Нынешний переход к качественному развитию цивилизации, к «обществу знаний», нередко, пользуясь термином основателей Римского Клуба, через «революцию человеческих качеств», существенно видоизменяет и сущность политических партий. Современные партии опираются на априорную мощь «человеческого знания», на непрерывность нового постиндустриального социума, на «поля человеческих качеств», как на модельные реальности социума. Современные партии, по существу, играют с окостеневшей реальностью всевозможных политологических номинаций (левые, правые, социал-демократы, либералы, центристы), конструируя из ее фрагментов новые политические языки, в котором прежние политические имена являются лишь значениями, отсылками, модельными категориями. Современные партии находятся в поиске «социальных истин человеческого знания», синтетических оснований «человеческого измерения», взыскуют его непрерывности, работают с его реальными разломами, складками, с архаической логикой дискретности, задаваемой традиционными политическими номинациями-партиями. Политики сегодня делятся (причем внутри любой политической номинации) на модернизаторов, опирающихся на рычаг «человеческого знания» в преобразовании «человеческого измерения», и реакционеров, утверждающих парадигму количественного подхода к «человеческому измерению. Нередко целые политические номинации могут быть априорно отнесены к реакционерам в силу своего отчуждения от гуманитарно-политических ценностей - социальные экстремисты, националисты, коммунисты.
Современным партиям (Третий путь Т. Блэра, Новый центр Г. Шредера) недостает лишь осознания конечности своего политического бытия и предназначения. Это «тяжелое наследие» архаических политических номинаций, удерживающих цивилизацию в колее ценностей количественного развития.
Необходим решающий переход (усилиями современных партий прежде всего) к «беспартийному закону» развития общества, к обществу человеческих качеств, к непрерывности социума и синтетической мощи «человеческого измерения» - к универсализму общества знаний. Качественное развитие общества предполагает переход от много-партийности к не-партийности, - от частных знаний к универсальному знанию. Партийность общества, его политизированность и политическая раздробленность должна быть преодолена на пути осуществлении идеи общества знаний. Это и есть задача современных партий по формированию нового качества жизни.
Многопартийность, как «результат» количественного развития цивилизации и основание дискретности «человеческого измерения» - мира частных знаний - может быть преодолена в становлении Федерации, как фундаментальной структуры нового универсализма. Многопартийность, которая была в свое время проводником идей федерализма в условиях прогрессистского индустриального общества, все больше превращается в тормоз для развития его современных версий.
Современные партии выполняют уже не столько традиционные политические задачи, сколько деконструируют старый, но все еще такой огромный политический рынок, ищут «точки соприкосновения» левых и правых, «третьи пути» и «новые центры», то есть, по существу, ликвидируют априорную структуру, делающую возможной организацию политпроцесса посредством партий, обеспечивают переход от дискретности человеческого измерения к его непрерывности, от общества частных точек зрения к обществу знаний через принцип универсализации, принцип социального федерализма.

▶ ЗАДАНИЕ: Продолжите текст о современных партиях и переходе к обществу знаний с места, где он обрывается.

▶ ФРАГМЕНТЫ НАБОРА ДАННЫХ:
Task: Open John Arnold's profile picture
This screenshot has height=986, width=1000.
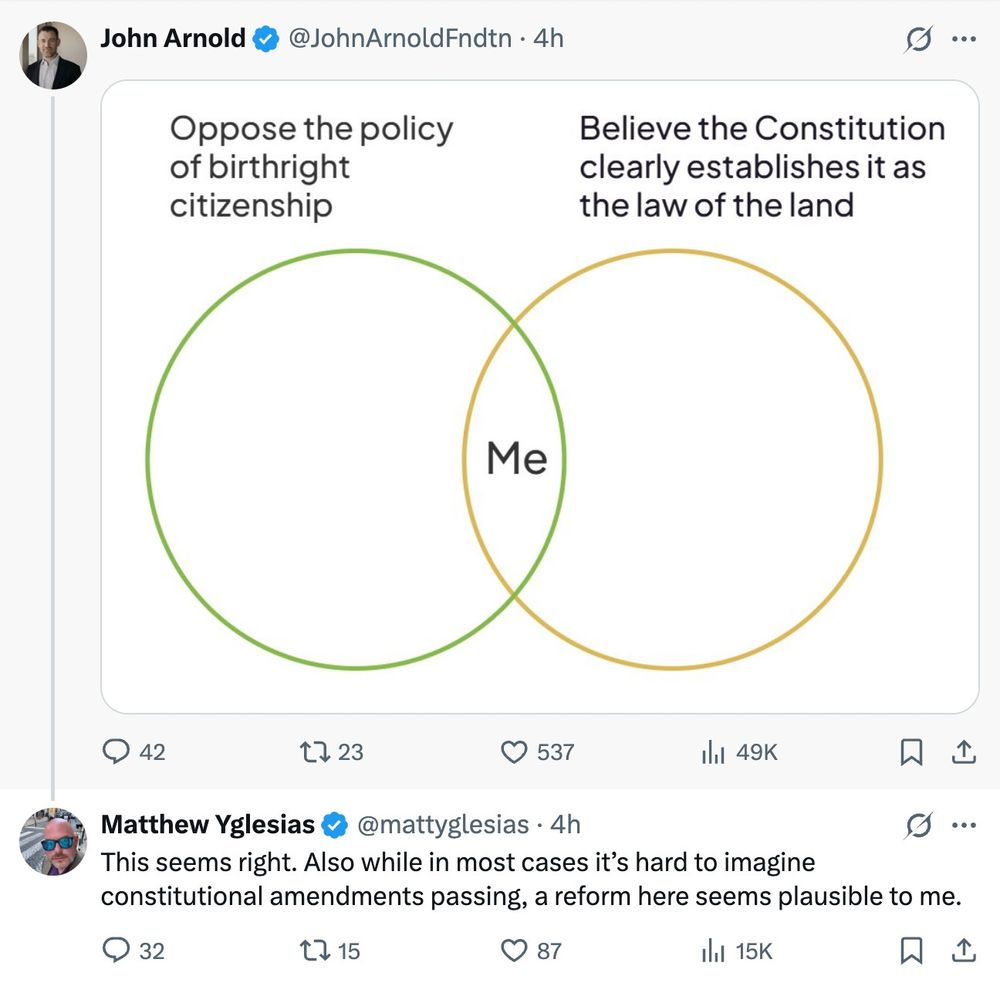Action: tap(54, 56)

* * *

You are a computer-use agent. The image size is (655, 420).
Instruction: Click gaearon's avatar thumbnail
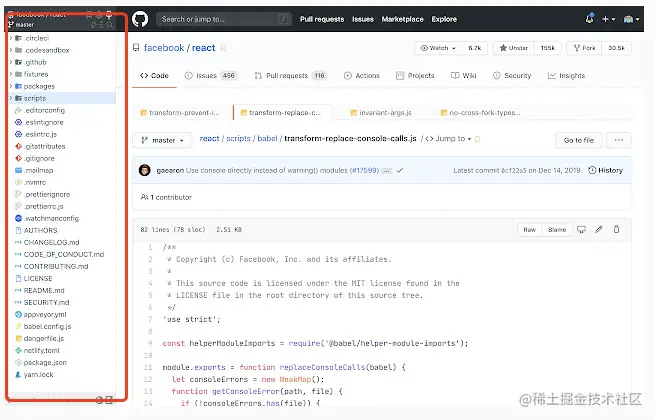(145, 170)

...

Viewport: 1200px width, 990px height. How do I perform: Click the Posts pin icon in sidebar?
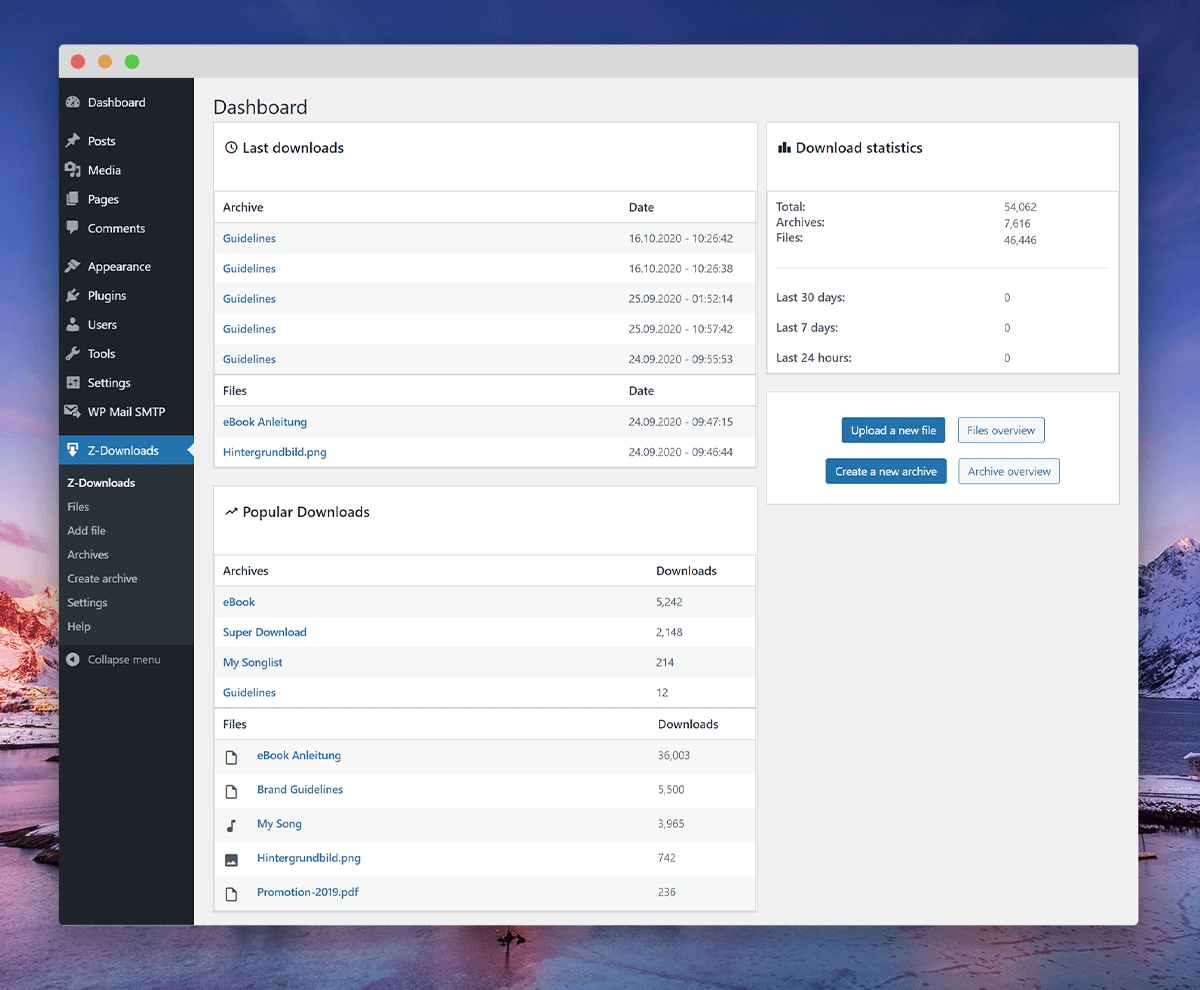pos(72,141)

▶ ОТВЕТ НА ЗАДАНИЕ:
Что же «после партий»? Что станет действующей структурой Федерации, предметом осуществления «беспартийного закона» развития общества?
Европейский Университет, как структура универсализации частных знаний, поиска общих оснований развития, как изначальный, смыслопорождающий институт «общества знаний» является уникальной моделью новой социальной реальности, способной на фундаментальном уровне онтологии политики преодолеть, «снять» институт многопартийности в его априорном виде -, как форму дискретности «человеческого измерения», мир господства частной точки зрения (хотя бы то была и абсолютизируемая частная точка зрения одной партии власти). Университет, как система «общества знаний» в отличии от партийности-многопартийности только и может реально ограничить государство в сфере его рациональной компетенции.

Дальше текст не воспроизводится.